Mental Health and Me – Clayton’s Story

1 in 4 Australians experience anxiety. This includes people who work in the transport industry, such as bus driver and transport scheduler, Clayton.

Clayton was pursuing his dream career working for a leading bus company when he noticed the pressures of an increasing workload starting to take a physical and mental toll. “I’d be running off to the toilets at work, hiding in a cubicle, slamming my back against the tiled walls to try and stop the panic and get some calm air in,” Clayton said. “It wasn’t pretty.”

He eventually reached breaking point. “I literally could not face going to work,” Clayton reflected. “I just knew it could not go on. One day I got on the bus to go see my GP. I was approaching Concord Hospital and I felt like I was having a heart attack; massive pain in my chest and down my arm. I got off the bus and wandered into Emergency and of course was seen straight away. My blood pressure was something ridiculous, around 200/110. They did all the tests and luckily it was not a heart attack, but recognised I was in a very bad way with stress.”

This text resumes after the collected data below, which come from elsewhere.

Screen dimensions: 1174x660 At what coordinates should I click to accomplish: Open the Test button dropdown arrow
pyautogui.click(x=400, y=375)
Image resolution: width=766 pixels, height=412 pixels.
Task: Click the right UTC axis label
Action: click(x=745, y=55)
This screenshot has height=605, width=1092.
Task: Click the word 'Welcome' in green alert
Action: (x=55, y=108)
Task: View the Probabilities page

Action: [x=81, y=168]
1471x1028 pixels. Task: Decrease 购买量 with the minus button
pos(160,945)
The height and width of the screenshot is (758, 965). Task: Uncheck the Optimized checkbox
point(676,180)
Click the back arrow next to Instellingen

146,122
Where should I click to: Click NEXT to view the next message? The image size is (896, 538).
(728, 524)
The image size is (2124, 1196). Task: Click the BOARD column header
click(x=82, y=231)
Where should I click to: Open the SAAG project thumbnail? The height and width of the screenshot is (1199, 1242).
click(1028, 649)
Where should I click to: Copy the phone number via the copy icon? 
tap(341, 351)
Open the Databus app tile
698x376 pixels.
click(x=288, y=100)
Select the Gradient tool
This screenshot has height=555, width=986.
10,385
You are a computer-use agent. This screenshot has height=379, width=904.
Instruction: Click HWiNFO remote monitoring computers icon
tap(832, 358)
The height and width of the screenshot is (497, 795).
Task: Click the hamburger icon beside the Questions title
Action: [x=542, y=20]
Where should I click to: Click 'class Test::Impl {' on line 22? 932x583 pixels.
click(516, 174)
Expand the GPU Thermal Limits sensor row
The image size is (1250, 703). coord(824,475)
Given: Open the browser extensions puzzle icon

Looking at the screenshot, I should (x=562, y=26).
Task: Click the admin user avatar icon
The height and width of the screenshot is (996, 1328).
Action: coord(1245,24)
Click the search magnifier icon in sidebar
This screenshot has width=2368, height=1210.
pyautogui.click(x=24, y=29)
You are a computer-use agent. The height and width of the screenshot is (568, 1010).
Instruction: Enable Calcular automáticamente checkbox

Clayton’s story is unique but not unusual. People working in the transport industry provide an essential service to our communities, but they face a unique set of challenges in their work. They are responsible for the safety of their passengers, navigating through busy streets and highways, and dealing with difficult passengers or unexpected situations. They often work long hours, sometimes with irregular schedules, which can lead to exhaustion and sleep deprivation. They have continued to do this during lockdowns and the ever-changing conditions of covid.

The nature of this work can impact our mental health, as it did for Clayton. The symptoms include panic attacks, excessive worry or fear, feeling restless or agitated, sleeplessness, muscle tension and more. Being able to recognise the signs in ourselves and others is critical for getting help and providing help.

Signal for Help is a new program to improve mental health in the bus and coach industry. While there are an increasing number of mental health resources available, Signal for Help has been developed by BusNSW for the bus industry. On the Signal for Help website, bus and coach drivers and operators can:

  • Learn how to identify signs and symptoms of mental health issues (including external factors that can affect our mental health).
  • Discover practical strategies to manage our mental health.
  • Explore a collection of relevant resources, online tools and links to support services.

Signal for Help is a free web-based resource for bus industry workers, made possible with funding from the State Insurance Regulatory Authority. It is also completely anonymous – no registration or login is required. A communications toolkit has been distributed to operators across NSW this month containing social media tiles, posters, postcards and suggested wording for emails and text messages.

At BusNSW, our hope is that Signal for Help will play an important role in our industry, raising awareness of these challenges and providing valuable help for anyone who needs it.

When he realised he needed help, Clayton spoke with his GP and was referred to a psychologist. He was diagnosed with mild depression and severe generalised anxiety disorder. “Seeing a psych was a very hard step to make,” Clayton admits, “because it went against the notion of solving my own problems and not failing.” However, once he took that first step, he found it a very rewarding experience.

When asked what he would say to others in the bus industry who might be experiencing mental health issues, Clayton says that despite what you may feel, it’s not being weak or a failure to recognise you need help. “Society has definitely improved with its support for mental health, but so many of us carry a personal stigma when we it is about ourselves. Our buses need constant maintenance to keep performing at their best; why should we be any different?”